Steven Larson, MD, is Chief of the Nuclear Medicine Service in the Department of Radiology and head of the Nuclear Medicine Research Laboratory in the Molecular Pharmacology and Chemistry Program of SKI. Dr. Larson is in charge of the Human PET and SPECT scanning facility and the micro PET scanner, which is designed for use with small animals. Dr. Larson's research goal is to achieve improved tumor diagnosis, treatment, and retreatment follow up through the use of radiotracers. The use of tissue and tumor specific antibodies and novel synthetic compounds, such as the G250 MoAb in renal cell cancer and CC-49 in colon and prostate cancer, is allowing Dr.Larson's team to identify and target solid tumors. His lab is exploring the potential of new antibodies against the external domain of PSMA as a potential prostate tumor radiotracer. Dr. Larson is also able to image the effectiveness of gene therapy using radiotracers and is analyzing this expression in patients.
Tumor Markers
Hans Lilja, MD, PhD, is a member of the Departments of Clinical Laboratories, Surgery, and Medicine. His research focuses on the mechanism of enzymes that are significant for the detection, progression, and monitoring of prostate cancer. Detection of increased extracellular release and sequestering of latent, active, and inactive forms of prostatic kallikreins (e.g., free and complexed PSA and hK2) provide extremely sensitive means to discover changes in tissue architecture that accompany the invasion and progression of prostate cancer lesions at an early stage. Recent studies from the Urologic Oncologic Research Laboratory demonstrate that there are significantly elevated levels of various PSA and hK2 forms in blood up to 20 years before men are diagnosed with clinically significant prostate cancer. The magnitude of extracellular release of active and latent protease forms parallels the invasion and progression of prostate cancer, and results in the activation of specific cascades that modify local regulatory target proteins in the extracellular micro environment of prostate cancer lesions. Data from the lab also suggest that the shedding of prostate cancer cells into the blood occurs at an early stage of disease while the tumor is still confined to the prostate. They hypothesize that the extracellular actions of prostatic kallikreins and related proteases are involved in tissue remodeling that enhances prostate cancer progression and results in the loss of the basal cell layer, basal lamina integrity, and the frequent shedding of prostate cells into blood. Selective, reliable, and early identification of men at high risk for prostate cancer, before they develop frequent shedding of prostate cells into the blood, may be a relevant target population for chemo preventive studies.

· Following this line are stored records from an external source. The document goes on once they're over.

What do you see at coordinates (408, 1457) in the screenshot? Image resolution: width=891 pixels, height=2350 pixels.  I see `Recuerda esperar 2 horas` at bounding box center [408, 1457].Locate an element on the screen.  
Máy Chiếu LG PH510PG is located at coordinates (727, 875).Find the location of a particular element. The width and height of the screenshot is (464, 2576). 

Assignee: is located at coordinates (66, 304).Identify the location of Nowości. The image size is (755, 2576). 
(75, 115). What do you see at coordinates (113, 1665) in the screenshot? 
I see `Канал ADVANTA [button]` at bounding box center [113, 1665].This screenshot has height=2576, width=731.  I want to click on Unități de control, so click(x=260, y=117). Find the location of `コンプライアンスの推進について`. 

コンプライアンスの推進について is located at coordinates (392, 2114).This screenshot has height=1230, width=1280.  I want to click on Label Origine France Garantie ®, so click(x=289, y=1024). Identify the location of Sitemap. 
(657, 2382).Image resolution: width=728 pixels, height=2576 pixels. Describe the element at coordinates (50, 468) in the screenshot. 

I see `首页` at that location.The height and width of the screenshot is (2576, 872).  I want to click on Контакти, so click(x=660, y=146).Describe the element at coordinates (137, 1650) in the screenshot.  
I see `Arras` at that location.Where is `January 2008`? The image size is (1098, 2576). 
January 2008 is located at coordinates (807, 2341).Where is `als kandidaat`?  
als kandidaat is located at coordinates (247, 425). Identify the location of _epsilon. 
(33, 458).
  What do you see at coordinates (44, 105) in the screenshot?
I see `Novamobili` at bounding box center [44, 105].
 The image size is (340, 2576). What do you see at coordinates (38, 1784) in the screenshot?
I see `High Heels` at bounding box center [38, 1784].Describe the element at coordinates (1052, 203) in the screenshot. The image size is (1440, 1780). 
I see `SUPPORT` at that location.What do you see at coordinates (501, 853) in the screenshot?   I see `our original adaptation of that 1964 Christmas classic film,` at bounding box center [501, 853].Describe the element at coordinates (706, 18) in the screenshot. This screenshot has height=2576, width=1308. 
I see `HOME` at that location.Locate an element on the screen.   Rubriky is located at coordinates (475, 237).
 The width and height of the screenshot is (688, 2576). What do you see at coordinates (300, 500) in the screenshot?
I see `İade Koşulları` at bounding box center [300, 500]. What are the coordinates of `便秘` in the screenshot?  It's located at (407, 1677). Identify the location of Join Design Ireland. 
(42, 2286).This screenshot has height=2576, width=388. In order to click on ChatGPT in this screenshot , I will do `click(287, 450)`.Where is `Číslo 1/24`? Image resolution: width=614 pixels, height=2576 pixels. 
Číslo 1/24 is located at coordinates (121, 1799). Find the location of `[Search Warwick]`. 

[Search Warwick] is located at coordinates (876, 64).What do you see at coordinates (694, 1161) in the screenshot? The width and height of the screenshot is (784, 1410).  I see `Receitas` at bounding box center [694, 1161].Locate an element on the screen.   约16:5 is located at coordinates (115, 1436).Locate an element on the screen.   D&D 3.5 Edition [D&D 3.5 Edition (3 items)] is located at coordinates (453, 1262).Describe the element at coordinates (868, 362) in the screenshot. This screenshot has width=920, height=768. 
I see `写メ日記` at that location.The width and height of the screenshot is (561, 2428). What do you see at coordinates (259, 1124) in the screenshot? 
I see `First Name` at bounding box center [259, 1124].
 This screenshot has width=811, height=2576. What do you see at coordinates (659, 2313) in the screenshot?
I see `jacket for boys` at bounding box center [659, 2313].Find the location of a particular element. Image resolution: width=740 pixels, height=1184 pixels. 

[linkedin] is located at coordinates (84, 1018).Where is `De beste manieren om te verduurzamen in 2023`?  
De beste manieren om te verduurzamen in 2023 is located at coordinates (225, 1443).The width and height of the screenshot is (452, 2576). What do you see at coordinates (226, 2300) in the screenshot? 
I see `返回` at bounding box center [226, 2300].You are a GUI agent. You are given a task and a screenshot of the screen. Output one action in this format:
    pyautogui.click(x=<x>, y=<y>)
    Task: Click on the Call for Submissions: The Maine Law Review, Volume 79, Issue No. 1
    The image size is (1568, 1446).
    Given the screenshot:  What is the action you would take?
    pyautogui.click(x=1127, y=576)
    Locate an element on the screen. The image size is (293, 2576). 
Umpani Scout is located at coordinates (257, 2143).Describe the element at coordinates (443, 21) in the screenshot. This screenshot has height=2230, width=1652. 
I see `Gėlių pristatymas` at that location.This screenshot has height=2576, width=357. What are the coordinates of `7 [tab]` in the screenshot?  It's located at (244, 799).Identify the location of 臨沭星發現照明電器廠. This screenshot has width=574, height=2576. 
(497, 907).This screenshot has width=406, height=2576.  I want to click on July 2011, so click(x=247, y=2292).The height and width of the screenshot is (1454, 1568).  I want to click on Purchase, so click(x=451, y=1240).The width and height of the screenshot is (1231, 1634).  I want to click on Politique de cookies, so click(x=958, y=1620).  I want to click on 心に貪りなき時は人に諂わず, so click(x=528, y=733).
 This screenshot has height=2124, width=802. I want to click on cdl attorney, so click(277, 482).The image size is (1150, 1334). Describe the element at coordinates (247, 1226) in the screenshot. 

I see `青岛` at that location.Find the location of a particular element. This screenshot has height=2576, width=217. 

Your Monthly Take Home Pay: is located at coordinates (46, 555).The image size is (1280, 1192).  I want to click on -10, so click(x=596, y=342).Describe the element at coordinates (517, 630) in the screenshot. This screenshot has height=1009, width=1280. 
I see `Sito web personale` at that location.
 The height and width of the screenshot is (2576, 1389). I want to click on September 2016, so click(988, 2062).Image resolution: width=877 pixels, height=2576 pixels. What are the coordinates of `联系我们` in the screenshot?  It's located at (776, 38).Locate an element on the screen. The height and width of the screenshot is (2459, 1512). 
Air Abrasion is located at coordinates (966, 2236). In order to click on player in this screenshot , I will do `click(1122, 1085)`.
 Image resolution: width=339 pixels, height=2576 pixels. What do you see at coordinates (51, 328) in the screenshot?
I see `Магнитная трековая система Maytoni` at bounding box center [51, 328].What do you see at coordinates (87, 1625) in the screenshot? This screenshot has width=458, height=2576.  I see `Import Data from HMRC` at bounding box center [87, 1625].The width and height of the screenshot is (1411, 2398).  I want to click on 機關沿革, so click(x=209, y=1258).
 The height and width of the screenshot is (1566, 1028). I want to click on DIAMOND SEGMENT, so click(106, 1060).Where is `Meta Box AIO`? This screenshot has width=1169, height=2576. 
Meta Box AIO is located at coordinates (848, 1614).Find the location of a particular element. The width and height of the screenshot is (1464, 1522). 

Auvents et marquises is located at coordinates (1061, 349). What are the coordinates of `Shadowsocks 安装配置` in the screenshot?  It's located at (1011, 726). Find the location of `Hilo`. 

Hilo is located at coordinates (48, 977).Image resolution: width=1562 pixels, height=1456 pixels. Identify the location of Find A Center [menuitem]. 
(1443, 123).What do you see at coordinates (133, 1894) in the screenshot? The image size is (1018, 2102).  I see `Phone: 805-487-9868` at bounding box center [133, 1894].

The team will use their findings on early disease specific, protease related patterns of prostate cancer to develop early risk group stratification, discriminate clinically significant from insignificant prostate cancer, identify noncurable disease, and monitor therapeutic efficacy. Novel principles of chemo prevention that block the activation of local growth stimulatory factors as a result of the release of latent and active forms of prostatic kallikreins and related proteases will be investigated.